Deleting Trim28 specifically in committed adipocytes increases adiposity without impairing glucose tolerance, directly addressing whether Trim28 acts post-developmentally to regulate adipose function. The phenotype, more pronounced in females, mirrors aspects of global haploinsufficiency while avoiding developmental confounds, indicating a bona fide role for Trim28 in mature adipocytes. Mechanistically, Trim28 loss reduces adrenergic-stimulated lipolysis (lower pHSL-Ser563), alters triglyceride composition toward saturation in WAT, and reduces short-chain TGs in liver/plasma, suggesting a reprogramming of lipid handling that may protect against ectopic lipid accumulation. Elevated DJ-1 (Park7) may contribute to reduced fatty acid oxidation and favor storage. Upregulation of Elovl enzymes aligns with observed TG species shifts and may promote adipose expansion.
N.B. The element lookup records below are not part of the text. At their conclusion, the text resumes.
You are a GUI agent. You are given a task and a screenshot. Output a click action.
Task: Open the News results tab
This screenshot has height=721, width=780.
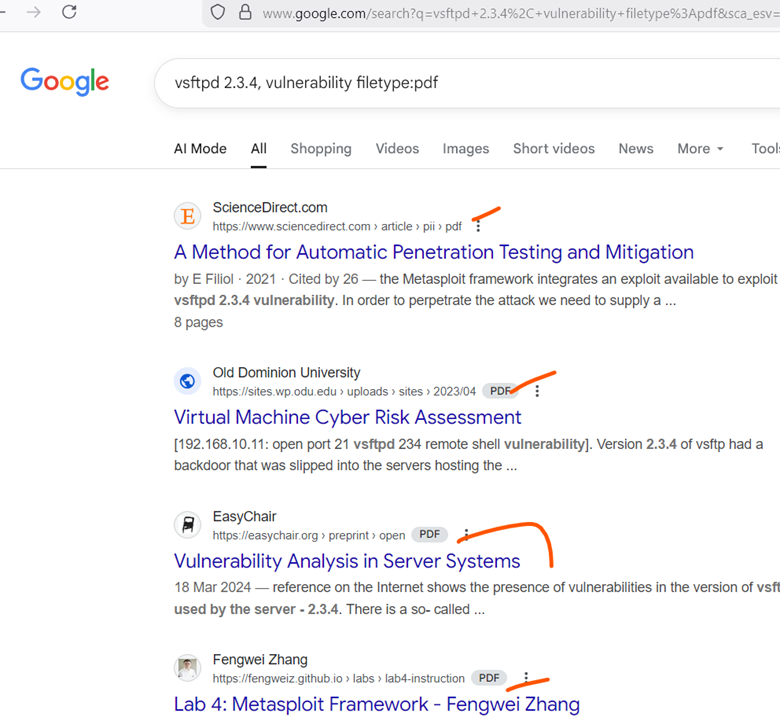click(x=635, y=148)
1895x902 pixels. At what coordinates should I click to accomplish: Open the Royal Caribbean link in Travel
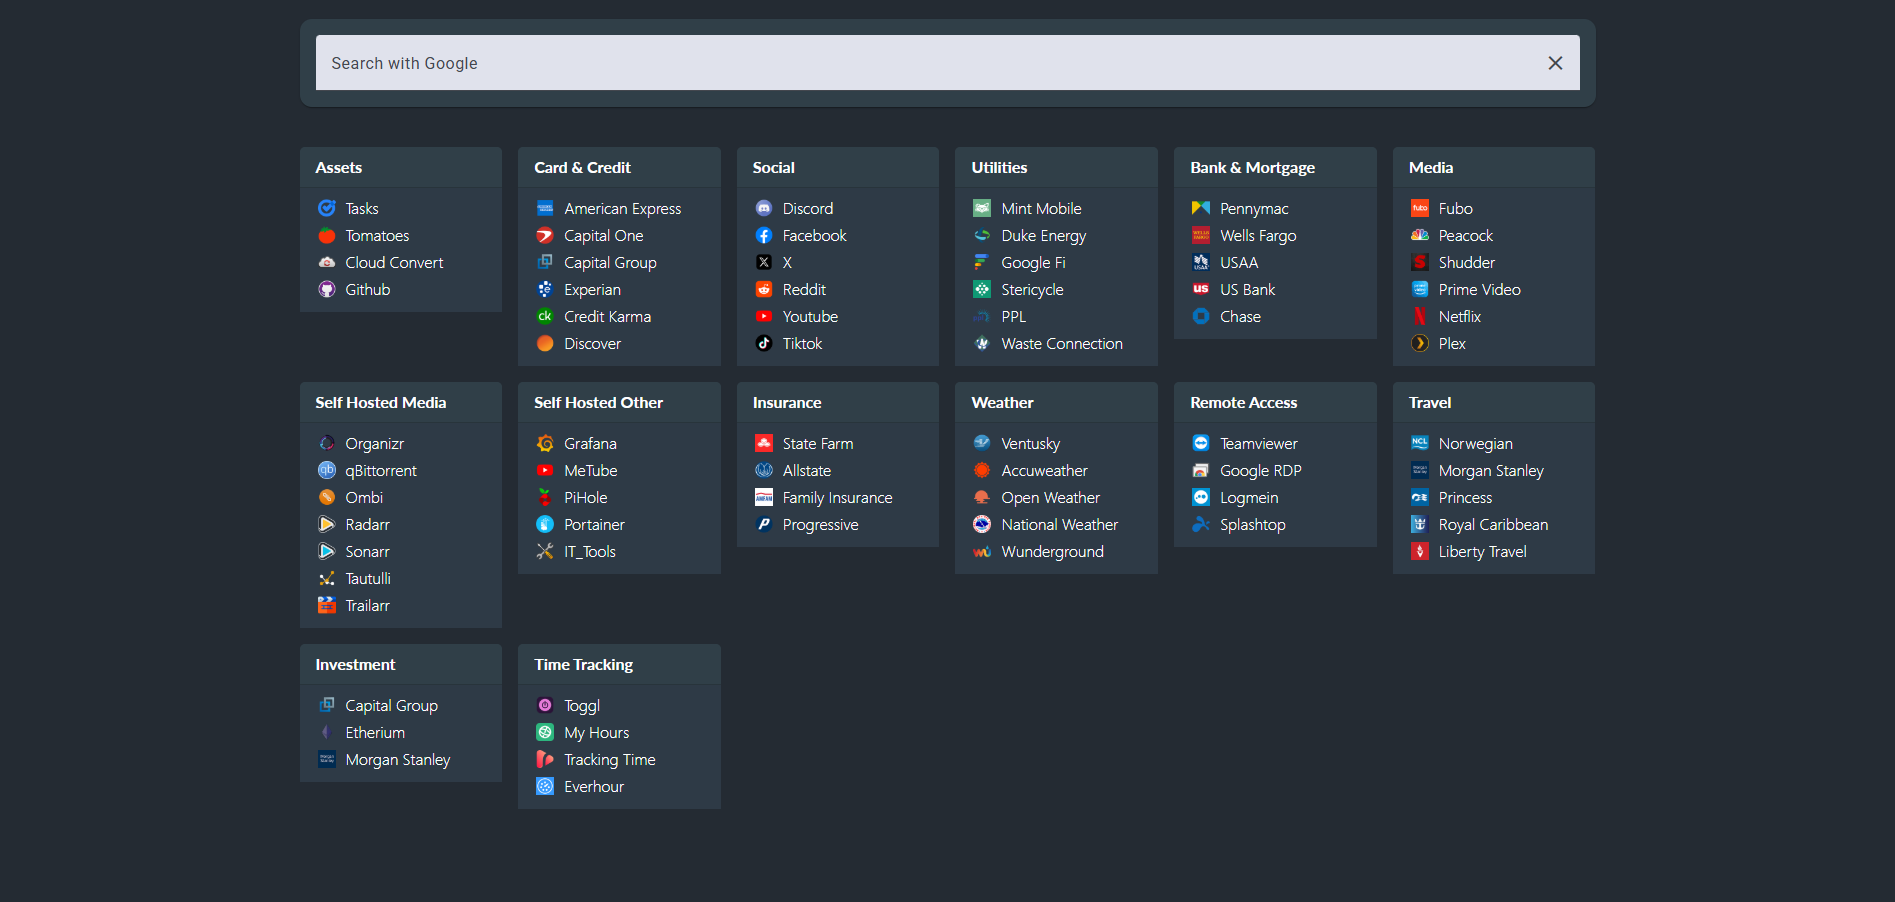1493,524
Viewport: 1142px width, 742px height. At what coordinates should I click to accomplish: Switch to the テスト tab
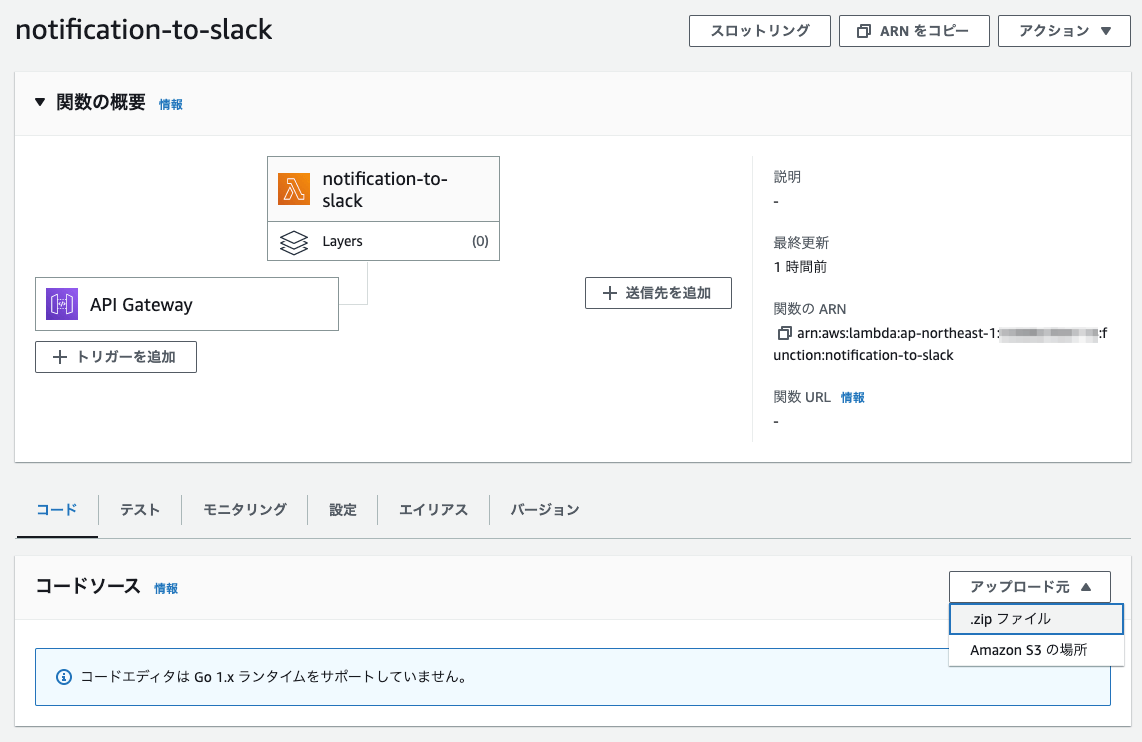click(x=140, y=510)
Crucially, Klf14 expression was nearly abolished in adi-KO WAT, providing a plausible explanation for female-biased adiposity and altered adipocyte function, given KLF14’s established female-specific regulatory role in human and rodent adipocytes. Olr1 upregulation may further influence lipid metabolism pathways. Insulin signaling in WAT remained unchanged, and whole-body glucose homeostasis was preserved even with increased fat mass, supporting the concept of metabolically healthy adiposity when adipose tissue can adaptively store lipids. Changes in RER and EE patterns in females indicate reduced metabolic flexibility, potentially reflecting impaired substrate switching in adipocytes lacking Trim28. Collectively, these findings extend Trim28’s role beyond development, positioning it as a key modulator of adipocyte lipid metabolism and sex-specific adiposity.

Conclusion

Adipocyte-specific Trim28 deletion promotes increased adiposity, particularly in females, while preserving glucose tolerance. The phenotype is associated with insulin-independent reductions in lipolysis (reduced HSL phosphorylation), altered triglyceride composition with increased saturation in WAT, decreased short-chain TGs in liver/plasma, and transcriptomic changes implicating fatty acid elongation and lipid metabolism. Notably, Trim28 loss profoundly reduces Klf14 expression, suggesting Trim28 is necessary for Klf14 expression in adipocytes and providing a mechanistic link to female-specific adiposity. These results redefine Trim28 as a post-developmental regulator of adipocyte function and lipid handling. Future studies should: (1) delineate direct molecular mechanisms linking TRIM28 to KLF14 transcriptional control (e.g., TRIM28–SIN3A–HDAC1 complexes), (2) assess adipocyte-specific Klf14 loss-of-function to test causality for the sex-specific phenotype, (3) quantify food intake and energy balance components, and (4) explore therapeutic modulation of TRIM28–KLF14 axis and lipid metabolism enzymes (e.g., ELOVLs) to promote metabolically healthy adiposity.

Limitations
  • Food intake was not measured, limiting interpretation of energy balance contributions to increased adiposity.
  • OGTT dosing by total body weight initially confounded glucose tolerance comparisons; LM-adjusted dosing corrected this but indicates sensitivity of results to dosing strategy.
  • Residual Trim28 expression in WAT likely reflects non-adipocyte cells; AdipoQ-Cre targets committed adipocytes but not stromal/progenitor or immune/vascular cells.
  • Mechanistic link between TRIM28 and Klf14 expression is correlative; direct binding or complex formation remains speculative and requires validation.
  • Primary phenotyping was in mice; translation to humans, while supported by genetic data on KLF14, requires further study.
  • Browning marker analysis suggests no broad beigeing; depot-specific effects or temporal dynamics may have been missed.
  • Some lipid changes and NEFA differences were trends rather than statistically significant; study powered primarily for adiposity phenotypes.